[Stored data]
************
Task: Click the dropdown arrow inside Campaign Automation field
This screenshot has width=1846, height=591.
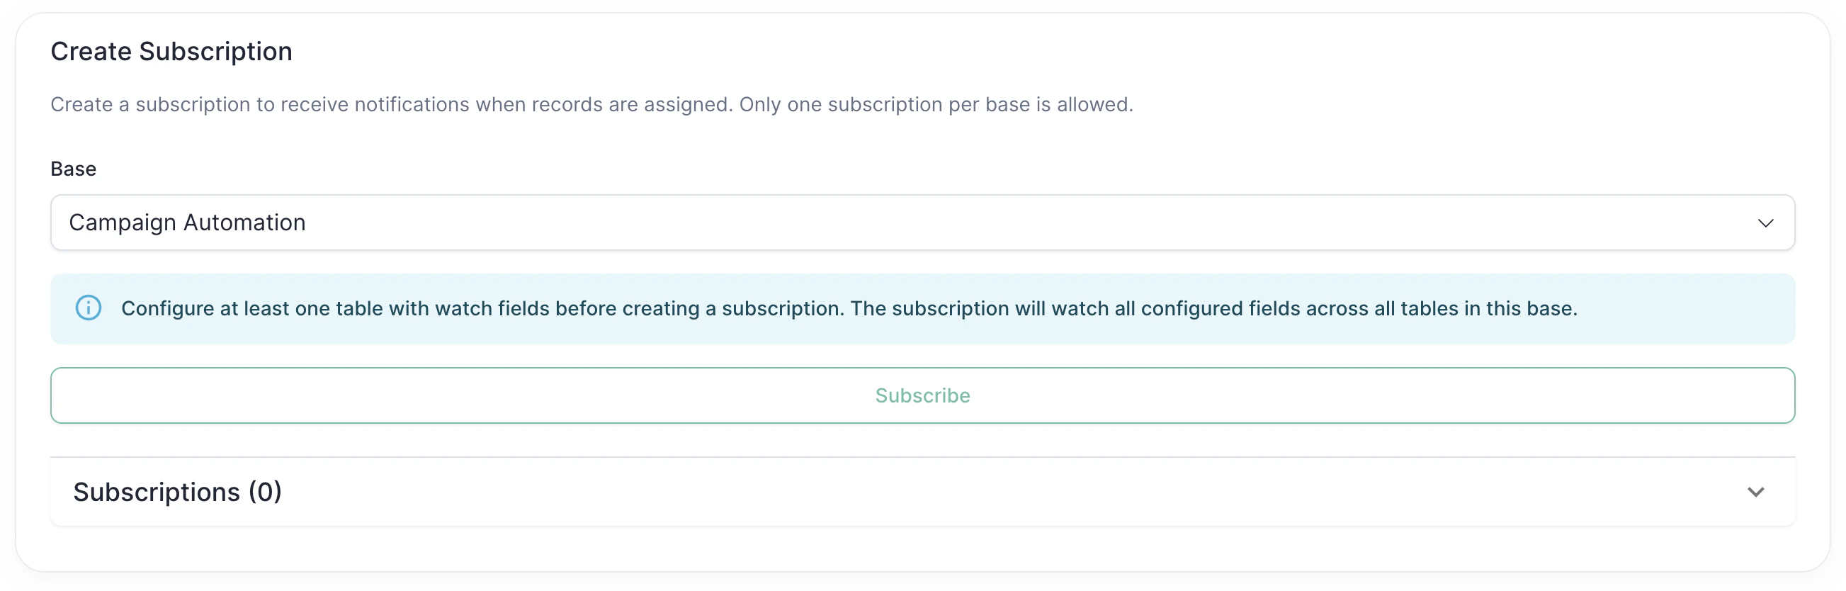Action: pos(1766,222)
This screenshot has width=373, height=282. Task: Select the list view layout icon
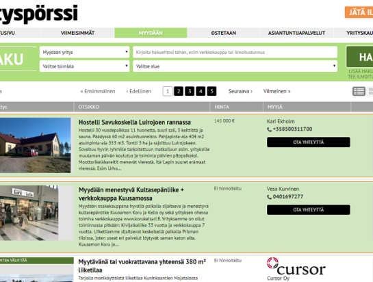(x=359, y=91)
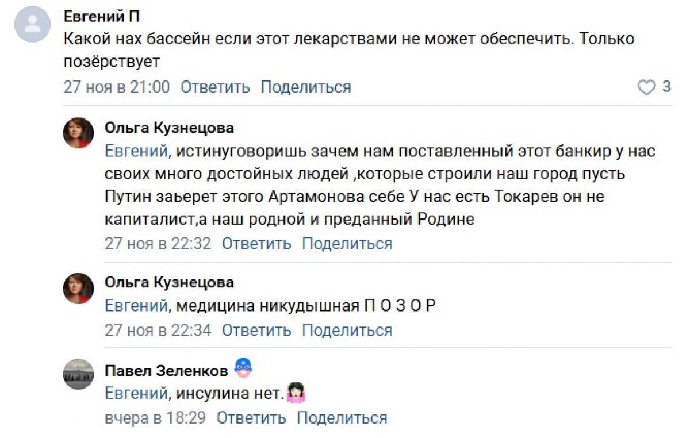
************
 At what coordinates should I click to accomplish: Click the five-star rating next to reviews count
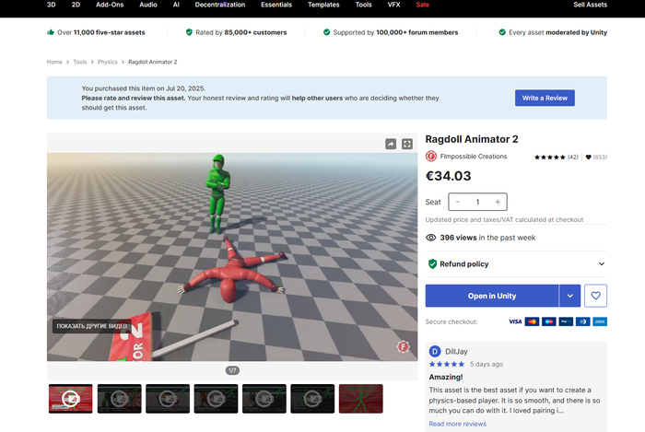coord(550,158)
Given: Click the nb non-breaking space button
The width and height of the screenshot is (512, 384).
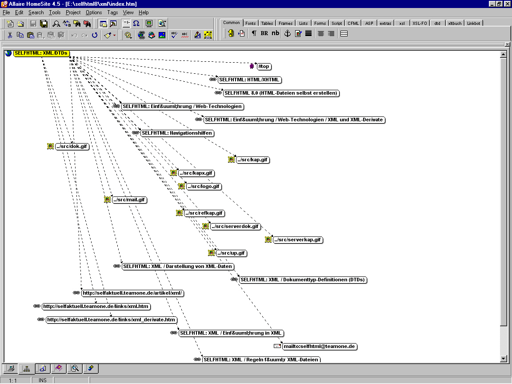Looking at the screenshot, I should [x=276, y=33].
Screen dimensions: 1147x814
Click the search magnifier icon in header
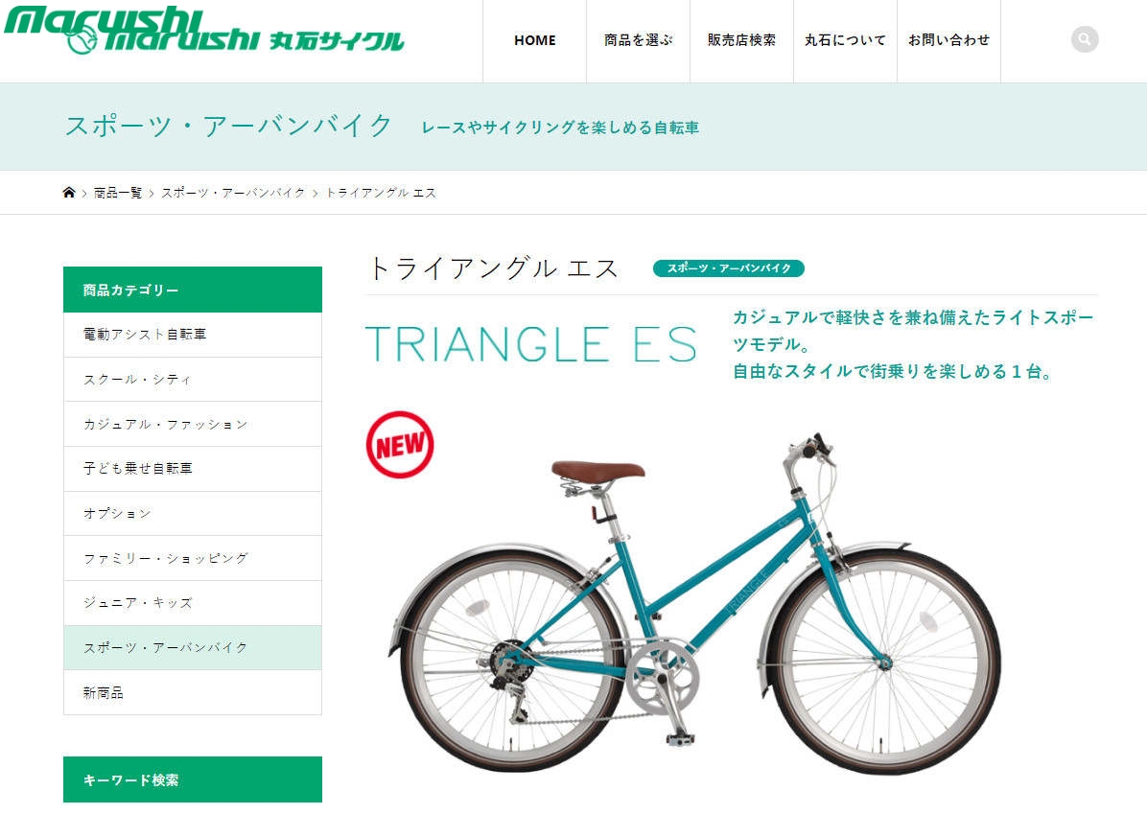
************
__HOW TO COMPLETE THIS TASK__:
Given the records above, reproduce precisely and only the lines between the line holding "Screen dimensions: 1147x814" and the line holding "Click the search magnifier icon in header", inclusive.

__SOLUTION__:
Screen dimensions: 1147x814
Click the search magnifier icon in header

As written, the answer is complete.